Chapter 19. High Availability under Linux

Table of Contents

19.1. Important Terms
19.2. A Sample Minimum Scenario
19.3. Components of a High Availability Solution
19.4. The Software Side of High Availability
19.5. Clustering
19.6. For More Information

Abstract

This chapter contains a short overview of the key concepts and tools from the area of high availability under Linux. It also offers suggested further reading for all the topics mentioned.

High availability describes systems that can mask certain malfunctions — in particular, the failure of individual computers — so the service can be made available to the user again after only a short downtime. Hardware and software are carefully coordinated and laid out for redundancy, enabling an automatic switch to the other components in the event of a malfunction. High availability differs from “error tolerance” because the service is temporarily unavailable for the short service switchover phase, which can be noticed in delays or short losses in connection.

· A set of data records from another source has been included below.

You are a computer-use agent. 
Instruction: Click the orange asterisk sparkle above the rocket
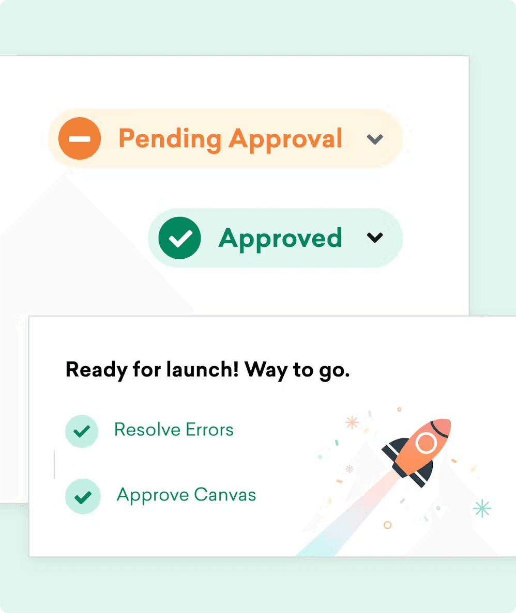click(x=352, y=422)
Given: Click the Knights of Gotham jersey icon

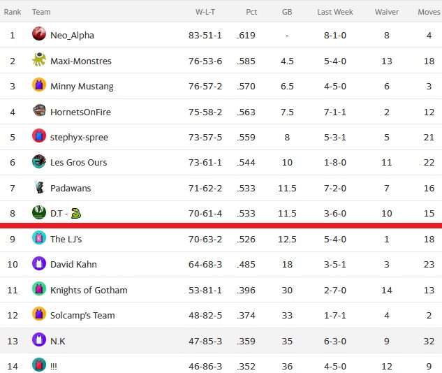Looking at the screenshot, I should [39, 288].
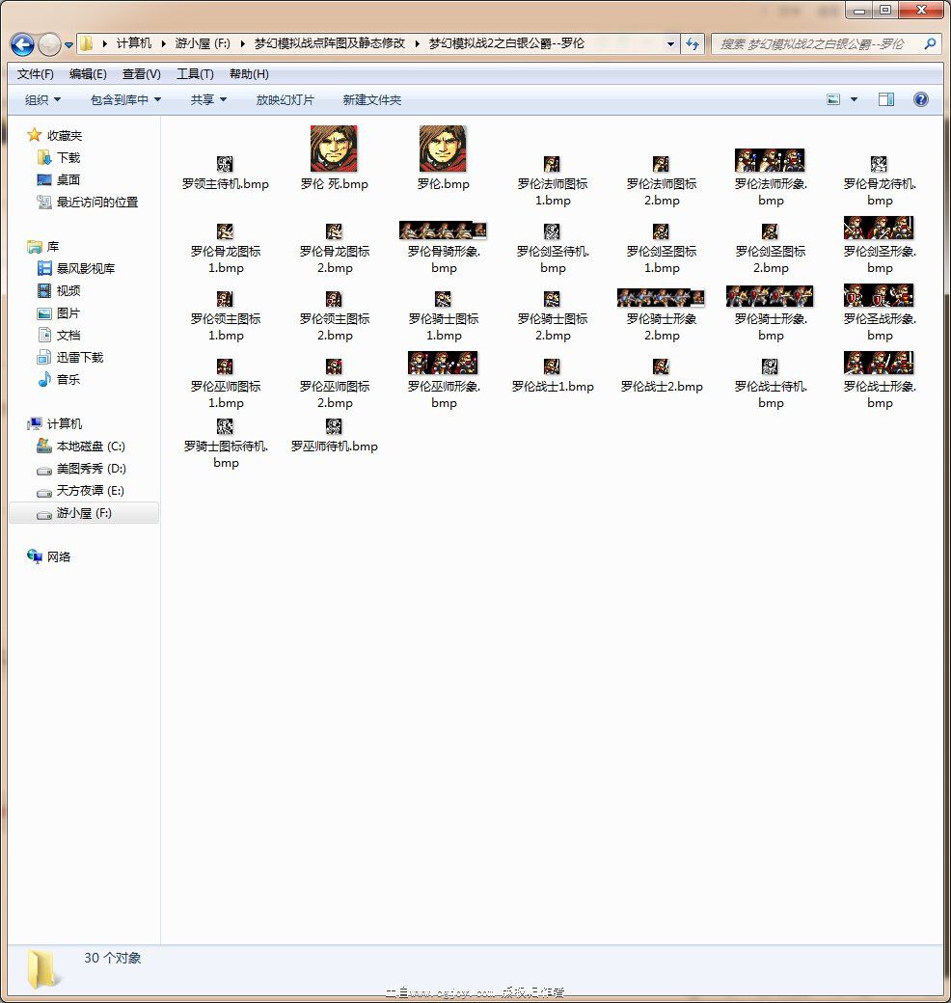Image resolution: width=951 pixels, height=1003 pixels.
Task: Click the 放映幻灯片 button
Action: [x=285, y=99]
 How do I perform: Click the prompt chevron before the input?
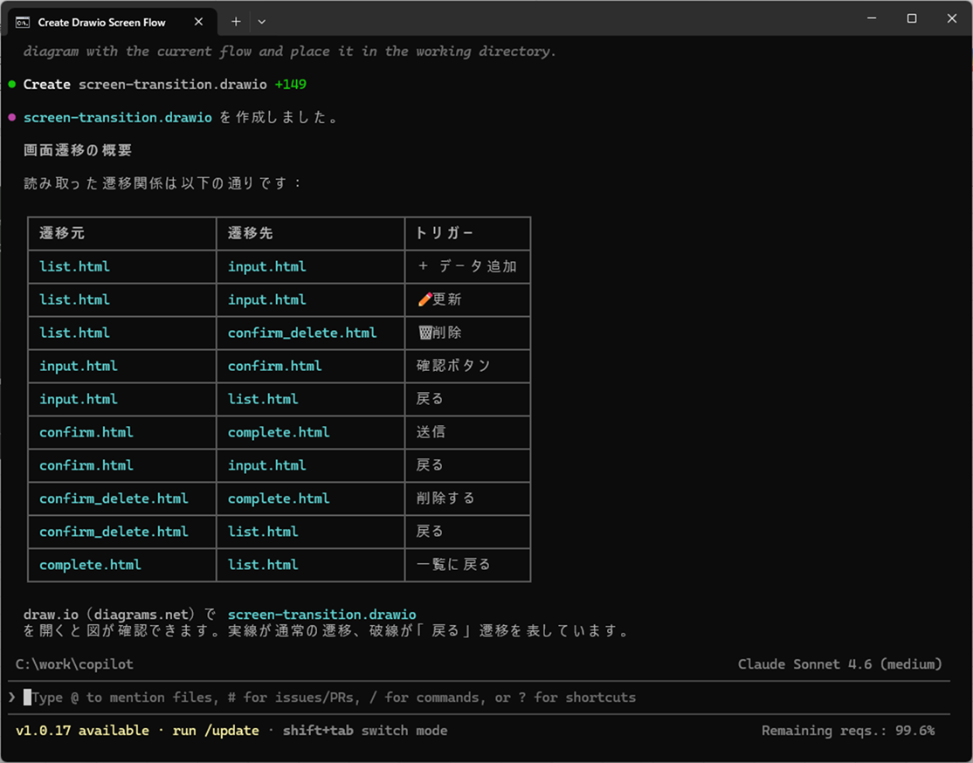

A high availability system particularly means when the overall availability of the service is between 99.999 percent and 99.99999 percent. This corresponds to a downtime of between five minutes and three seconds over an entire year. The most important factor is not just the software and hardware side, but, primarily, well-conceived system administration with well-documented and understandable processes for minimizing faults. In every case, it involves weighing risks and costs. Different requirements and solutions may be appropriate, depending on the application scenario. Your Novell partner will be happy to advise you.

19.1. Important Terms

Here are a few important terms related to high availability:

SPOF

Single Point of Failure: Component of a system whose failure impairs the functioning of the whole system.

Failover

Another similar system component automatically takes over the function of a failed component.

Cold Standby

The alternative hardware is on cold standby. The failover must be performed manually, so the failure will be clearly apparent.

Warm Standby

The backup system runs in the background, so the transfer can take place automatically. The data on both systems is automatically synchronized. For the user, the failover is like a very fast automatic service reboot. However, the current transaction may be aborted because it was not possible to synchronize the data prior to failure.

Hot Standby

Both systems permanently run in parallel — data on both systems is one hundred percent synchronized. Users will not be aware of any failures. This level cannot usually be reached without making a corresponding modification to the client. To run both systems completely synchronously, the connections to the client must be mirrored one hundred percent. This normally requires clients that have connections with two or more servers at the same time and that communicate with all of them. A normal web browser cannot do this.

Load Balancing

The distribution of load within a cluster of computers. Load balancing is used in an LVS scenario (Linux virtual server), for example (see Section 19.5.2. “Linux Virtual Server”).

STONITH

Shot the other node in the head: Special hardware and software that ensures that a faulty node does not write-access distributed media within a cluster, threatening data consistency in the entire cluster. This involves simply disconnecting the system from the main power supply.